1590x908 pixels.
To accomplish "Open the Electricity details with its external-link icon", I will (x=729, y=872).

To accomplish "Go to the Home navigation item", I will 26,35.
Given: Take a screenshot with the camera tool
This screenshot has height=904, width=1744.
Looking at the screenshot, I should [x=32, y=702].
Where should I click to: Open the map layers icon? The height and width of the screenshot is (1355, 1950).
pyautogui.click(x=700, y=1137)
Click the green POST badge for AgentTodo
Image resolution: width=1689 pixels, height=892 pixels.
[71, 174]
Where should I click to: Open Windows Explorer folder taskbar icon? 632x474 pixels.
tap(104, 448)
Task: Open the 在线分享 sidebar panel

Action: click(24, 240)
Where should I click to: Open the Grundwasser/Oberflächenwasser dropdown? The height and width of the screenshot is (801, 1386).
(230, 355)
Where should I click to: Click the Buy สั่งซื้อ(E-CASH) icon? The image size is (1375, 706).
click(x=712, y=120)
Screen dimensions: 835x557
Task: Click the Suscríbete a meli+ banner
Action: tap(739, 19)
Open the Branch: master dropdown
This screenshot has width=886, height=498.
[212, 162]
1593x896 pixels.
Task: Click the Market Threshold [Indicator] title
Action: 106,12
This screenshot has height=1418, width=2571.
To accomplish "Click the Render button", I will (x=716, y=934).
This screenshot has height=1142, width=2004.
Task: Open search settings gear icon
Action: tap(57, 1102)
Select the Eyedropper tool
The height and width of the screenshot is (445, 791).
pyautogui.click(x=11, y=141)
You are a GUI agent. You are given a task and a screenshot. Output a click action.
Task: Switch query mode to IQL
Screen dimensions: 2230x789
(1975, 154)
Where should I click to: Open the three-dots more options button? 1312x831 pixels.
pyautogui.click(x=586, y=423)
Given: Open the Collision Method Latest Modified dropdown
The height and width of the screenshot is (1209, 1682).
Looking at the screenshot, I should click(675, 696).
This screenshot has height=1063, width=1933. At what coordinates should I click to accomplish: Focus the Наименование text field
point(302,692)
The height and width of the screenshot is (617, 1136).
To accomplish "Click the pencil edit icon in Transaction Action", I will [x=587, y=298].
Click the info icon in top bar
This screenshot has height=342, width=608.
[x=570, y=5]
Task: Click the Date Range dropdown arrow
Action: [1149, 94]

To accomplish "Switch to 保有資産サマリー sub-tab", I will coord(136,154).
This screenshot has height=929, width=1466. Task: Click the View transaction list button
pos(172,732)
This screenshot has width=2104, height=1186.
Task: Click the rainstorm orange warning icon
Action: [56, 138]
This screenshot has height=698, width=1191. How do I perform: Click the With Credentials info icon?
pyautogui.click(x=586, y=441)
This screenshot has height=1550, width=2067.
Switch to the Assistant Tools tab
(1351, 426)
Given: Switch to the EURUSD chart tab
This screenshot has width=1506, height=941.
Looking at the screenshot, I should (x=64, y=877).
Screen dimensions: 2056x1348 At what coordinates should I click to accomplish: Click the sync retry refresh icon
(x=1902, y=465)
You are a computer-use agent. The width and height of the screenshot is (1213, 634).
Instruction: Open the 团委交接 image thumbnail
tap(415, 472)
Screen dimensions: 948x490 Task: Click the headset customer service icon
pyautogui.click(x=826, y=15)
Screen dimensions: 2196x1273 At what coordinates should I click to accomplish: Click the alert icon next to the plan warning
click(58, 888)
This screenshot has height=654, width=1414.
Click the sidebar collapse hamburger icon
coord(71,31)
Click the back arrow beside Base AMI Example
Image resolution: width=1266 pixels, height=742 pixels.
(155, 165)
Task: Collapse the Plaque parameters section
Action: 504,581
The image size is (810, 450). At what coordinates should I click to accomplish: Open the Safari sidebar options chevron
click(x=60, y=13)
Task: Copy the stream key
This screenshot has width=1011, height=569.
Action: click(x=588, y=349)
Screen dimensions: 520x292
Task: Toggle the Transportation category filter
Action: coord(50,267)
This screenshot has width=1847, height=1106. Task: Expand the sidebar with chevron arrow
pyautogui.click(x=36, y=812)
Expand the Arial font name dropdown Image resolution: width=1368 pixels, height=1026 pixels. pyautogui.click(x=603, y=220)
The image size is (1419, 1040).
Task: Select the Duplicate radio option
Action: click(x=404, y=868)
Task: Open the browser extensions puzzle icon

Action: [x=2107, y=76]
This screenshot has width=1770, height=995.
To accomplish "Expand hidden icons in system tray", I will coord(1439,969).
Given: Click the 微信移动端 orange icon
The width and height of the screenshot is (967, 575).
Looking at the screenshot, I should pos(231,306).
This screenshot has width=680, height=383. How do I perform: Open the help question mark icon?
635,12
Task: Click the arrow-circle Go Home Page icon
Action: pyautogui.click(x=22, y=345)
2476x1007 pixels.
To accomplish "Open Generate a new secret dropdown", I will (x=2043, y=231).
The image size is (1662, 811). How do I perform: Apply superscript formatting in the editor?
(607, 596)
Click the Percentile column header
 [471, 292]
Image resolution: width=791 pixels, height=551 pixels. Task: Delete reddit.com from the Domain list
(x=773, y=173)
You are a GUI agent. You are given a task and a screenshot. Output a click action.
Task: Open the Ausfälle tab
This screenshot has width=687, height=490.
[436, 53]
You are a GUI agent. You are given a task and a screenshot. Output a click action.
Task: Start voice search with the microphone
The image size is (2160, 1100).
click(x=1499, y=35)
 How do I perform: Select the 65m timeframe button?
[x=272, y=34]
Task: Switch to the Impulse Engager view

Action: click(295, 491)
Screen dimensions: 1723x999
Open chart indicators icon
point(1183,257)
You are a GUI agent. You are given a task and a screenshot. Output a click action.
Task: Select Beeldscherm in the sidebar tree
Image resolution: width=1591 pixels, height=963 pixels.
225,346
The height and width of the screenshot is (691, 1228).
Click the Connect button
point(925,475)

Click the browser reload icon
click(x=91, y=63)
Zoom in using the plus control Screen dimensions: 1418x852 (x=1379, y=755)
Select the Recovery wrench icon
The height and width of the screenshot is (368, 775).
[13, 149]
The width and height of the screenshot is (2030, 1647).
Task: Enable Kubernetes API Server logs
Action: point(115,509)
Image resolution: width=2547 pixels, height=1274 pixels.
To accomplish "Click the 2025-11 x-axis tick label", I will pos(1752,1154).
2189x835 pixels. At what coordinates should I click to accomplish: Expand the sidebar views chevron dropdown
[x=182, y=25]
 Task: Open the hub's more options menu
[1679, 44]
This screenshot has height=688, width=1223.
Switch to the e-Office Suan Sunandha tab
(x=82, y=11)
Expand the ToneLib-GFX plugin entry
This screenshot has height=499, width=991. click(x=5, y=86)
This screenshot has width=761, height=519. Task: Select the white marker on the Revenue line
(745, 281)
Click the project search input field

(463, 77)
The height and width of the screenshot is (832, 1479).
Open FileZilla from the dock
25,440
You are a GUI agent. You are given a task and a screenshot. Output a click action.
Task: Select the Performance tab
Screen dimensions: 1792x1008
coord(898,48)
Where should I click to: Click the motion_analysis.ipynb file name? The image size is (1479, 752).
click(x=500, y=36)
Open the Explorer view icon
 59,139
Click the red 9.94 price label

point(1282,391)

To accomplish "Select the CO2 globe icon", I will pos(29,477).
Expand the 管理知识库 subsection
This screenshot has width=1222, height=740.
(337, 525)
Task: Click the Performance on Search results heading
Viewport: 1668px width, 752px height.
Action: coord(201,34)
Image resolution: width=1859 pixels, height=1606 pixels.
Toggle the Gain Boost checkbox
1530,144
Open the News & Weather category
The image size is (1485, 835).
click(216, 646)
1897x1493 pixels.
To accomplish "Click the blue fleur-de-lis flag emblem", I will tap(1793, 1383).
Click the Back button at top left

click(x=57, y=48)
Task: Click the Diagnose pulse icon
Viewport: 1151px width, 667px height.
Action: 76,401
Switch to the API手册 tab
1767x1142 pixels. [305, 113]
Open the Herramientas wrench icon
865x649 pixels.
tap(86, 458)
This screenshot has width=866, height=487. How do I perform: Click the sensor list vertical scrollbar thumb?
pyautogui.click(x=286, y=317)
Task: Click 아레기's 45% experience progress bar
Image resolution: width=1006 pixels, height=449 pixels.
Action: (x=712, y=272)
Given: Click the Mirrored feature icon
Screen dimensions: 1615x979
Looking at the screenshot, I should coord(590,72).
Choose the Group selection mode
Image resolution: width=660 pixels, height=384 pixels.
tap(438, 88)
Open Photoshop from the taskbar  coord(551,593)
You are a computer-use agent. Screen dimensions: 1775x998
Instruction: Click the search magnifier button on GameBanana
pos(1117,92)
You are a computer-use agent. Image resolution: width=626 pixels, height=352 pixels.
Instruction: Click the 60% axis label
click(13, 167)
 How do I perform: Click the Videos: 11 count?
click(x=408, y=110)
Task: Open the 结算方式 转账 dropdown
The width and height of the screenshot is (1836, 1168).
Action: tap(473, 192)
····················
## EXERCISE BRIEF
Which lines of the data include the string "Performance"? Find them and copy each one.

## EXPECTED ANSWER
Task: Select the Performance tab
Task: Click the Performance on Search results heading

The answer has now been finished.